◆ Task details ◆
According to the passage about the Scher murder retrial, in what year was Scher convicted of Martin Dillon's murder?

◆ Passage shown ◆

The murder retrial of Scher opened Tuesday with 12 witnesses that already testified against him once before.

Prosecutor Patrick Blessington characterized Scher as a duplicitous, selfish man who would do anything to get what he wanted, namely the wife of his good friend, Martin Dillon.

The case Blessington laid out in his opening statement was reminiscent of the one delivered a decade ago. And why not? It worked in 1997, when Scher was convicted of Dillon’s 1976 murder.

A new trial was ordered in 2004.

Joshua Lock, Scher’s attorney, told the jury they would hear extensive evidence of the affair between Scher and Patricia Dillon, whom Scher later married.

But the forensic evidence on the shooting, Lock said, would prove inconclusive.

Lock spent a long time detailing the prosecution’s witnesses, nearly bogging down his own points about the case. But he stressed the matter of premeditation, and he said any role Scher played in Dillon’s death was not intentional. If the murder was premeditated, Lock argued, why would he flaunt the affair?

◆ Items ◆
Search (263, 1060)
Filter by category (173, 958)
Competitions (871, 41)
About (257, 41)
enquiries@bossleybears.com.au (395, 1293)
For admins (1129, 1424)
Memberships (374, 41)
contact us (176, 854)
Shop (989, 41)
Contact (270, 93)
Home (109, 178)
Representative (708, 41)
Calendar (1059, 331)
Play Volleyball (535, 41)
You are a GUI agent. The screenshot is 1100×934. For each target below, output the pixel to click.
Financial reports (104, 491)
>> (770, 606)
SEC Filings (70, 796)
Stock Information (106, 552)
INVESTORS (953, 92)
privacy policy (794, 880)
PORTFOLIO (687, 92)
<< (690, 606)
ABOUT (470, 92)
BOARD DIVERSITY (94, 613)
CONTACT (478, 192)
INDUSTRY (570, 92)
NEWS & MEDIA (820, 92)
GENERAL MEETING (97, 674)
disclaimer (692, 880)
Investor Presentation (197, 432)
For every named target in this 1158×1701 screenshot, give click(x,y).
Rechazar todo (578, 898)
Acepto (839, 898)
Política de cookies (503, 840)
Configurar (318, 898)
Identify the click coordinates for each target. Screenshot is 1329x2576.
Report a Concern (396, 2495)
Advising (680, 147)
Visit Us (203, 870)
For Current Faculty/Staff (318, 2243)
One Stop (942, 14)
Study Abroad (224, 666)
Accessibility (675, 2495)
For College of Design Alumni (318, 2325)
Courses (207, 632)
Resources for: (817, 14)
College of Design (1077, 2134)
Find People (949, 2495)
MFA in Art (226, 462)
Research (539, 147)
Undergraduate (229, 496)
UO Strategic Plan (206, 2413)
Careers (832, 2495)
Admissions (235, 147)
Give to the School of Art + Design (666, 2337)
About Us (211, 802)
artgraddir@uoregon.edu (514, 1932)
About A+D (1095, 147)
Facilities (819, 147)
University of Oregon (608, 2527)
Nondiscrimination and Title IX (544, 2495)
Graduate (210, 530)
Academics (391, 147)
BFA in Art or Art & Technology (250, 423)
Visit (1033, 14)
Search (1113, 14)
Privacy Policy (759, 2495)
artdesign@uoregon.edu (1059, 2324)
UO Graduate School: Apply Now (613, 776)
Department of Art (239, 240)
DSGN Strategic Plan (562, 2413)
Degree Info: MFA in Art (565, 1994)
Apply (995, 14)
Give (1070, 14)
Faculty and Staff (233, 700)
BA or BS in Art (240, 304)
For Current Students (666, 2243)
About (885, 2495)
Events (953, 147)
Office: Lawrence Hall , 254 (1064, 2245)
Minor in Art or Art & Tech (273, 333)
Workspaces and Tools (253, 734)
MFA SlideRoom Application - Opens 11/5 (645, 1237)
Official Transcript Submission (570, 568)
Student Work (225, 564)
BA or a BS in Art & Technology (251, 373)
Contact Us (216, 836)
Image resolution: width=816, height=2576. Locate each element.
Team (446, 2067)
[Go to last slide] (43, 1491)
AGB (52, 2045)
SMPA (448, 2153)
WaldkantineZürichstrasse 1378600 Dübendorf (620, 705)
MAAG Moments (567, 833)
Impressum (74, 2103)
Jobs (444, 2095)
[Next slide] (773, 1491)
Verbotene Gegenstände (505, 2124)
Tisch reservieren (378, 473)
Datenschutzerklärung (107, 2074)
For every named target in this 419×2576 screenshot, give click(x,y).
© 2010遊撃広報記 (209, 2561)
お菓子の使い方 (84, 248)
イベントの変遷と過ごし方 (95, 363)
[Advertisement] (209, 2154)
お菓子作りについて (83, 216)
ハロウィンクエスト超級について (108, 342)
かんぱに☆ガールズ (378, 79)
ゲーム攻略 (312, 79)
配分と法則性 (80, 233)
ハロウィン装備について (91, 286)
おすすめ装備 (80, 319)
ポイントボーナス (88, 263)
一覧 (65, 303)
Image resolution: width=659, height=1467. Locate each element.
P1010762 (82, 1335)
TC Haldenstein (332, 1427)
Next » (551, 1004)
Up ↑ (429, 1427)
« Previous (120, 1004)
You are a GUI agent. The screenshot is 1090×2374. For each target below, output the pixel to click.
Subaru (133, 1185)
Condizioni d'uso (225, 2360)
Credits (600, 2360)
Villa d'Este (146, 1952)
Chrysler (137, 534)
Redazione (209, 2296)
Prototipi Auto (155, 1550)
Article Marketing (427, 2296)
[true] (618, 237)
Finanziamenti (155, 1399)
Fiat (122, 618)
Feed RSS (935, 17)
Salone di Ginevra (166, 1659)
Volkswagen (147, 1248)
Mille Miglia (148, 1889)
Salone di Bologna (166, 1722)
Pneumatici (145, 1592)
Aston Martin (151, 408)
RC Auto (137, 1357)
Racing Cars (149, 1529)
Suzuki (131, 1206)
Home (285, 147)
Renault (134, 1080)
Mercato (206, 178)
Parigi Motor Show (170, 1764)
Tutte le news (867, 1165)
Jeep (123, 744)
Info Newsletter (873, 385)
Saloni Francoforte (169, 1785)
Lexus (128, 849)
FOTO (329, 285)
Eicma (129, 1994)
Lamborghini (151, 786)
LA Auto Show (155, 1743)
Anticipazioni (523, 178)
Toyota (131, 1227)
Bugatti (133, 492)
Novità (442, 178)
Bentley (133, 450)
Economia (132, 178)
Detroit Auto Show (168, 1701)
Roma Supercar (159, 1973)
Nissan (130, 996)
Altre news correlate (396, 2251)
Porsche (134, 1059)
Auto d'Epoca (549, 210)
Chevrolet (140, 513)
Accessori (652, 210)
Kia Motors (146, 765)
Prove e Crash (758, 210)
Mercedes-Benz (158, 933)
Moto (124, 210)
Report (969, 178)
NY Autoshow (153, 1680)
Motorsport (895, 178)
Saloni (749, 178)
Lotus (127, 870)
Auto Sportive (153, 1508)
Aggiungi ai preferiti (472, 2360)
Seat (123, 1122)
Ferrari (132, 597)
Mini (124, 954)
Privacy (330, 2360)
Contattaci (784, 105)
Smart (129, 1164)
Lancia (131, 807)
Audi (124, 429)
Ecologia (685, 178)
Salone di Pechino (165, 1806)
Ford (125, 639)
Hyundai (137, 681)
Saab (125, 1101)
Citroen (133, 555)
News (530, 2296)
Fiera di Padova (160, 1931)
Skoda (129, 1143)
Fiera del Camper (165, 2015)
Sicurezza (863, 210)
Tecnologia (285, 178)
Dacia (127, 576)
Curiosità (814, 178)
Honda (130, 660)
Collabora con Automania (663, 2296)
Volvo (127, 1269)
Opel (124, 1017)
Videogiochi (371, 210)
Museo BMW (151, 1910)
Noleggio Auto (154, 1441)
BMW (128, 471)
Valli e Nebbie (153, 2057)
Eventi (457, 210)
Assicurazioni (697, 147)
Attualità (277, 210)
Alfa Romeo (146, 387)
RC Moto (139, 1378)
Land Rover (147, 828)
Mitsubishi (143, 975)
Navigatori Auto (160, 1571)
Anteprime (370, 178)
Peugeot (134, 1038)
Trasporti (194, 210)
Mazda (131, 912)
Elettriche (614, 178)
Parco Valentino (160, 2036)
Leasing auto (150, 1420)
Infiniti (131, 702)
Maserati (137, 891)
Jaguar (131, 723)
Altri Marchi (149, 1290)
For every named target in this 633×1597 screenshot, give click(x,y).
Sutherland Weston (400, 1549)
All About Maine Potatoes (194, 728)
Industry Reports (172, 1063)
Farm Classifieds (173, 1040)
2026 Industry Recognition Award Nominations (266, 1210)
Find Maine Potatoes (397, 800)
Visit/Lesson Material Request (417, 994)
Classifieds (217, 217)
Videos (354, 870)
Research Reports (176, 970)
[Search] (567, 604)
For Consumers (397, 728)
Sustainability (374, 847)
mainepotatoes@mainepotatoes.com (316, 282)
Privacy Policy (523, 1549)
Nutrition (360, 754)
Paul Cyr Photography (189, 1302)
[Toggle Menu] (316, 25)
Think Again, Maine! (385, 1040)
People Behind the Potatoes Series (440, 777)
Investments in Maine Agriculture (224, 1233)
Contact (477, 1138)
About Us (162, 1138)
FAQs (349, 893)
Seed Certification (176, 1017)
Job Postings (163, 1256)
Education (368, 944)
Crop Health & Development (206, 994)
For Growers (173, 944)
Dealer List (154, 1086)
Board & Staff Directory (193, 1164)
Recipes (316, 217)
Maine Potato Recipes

◆ Solution ◆
1997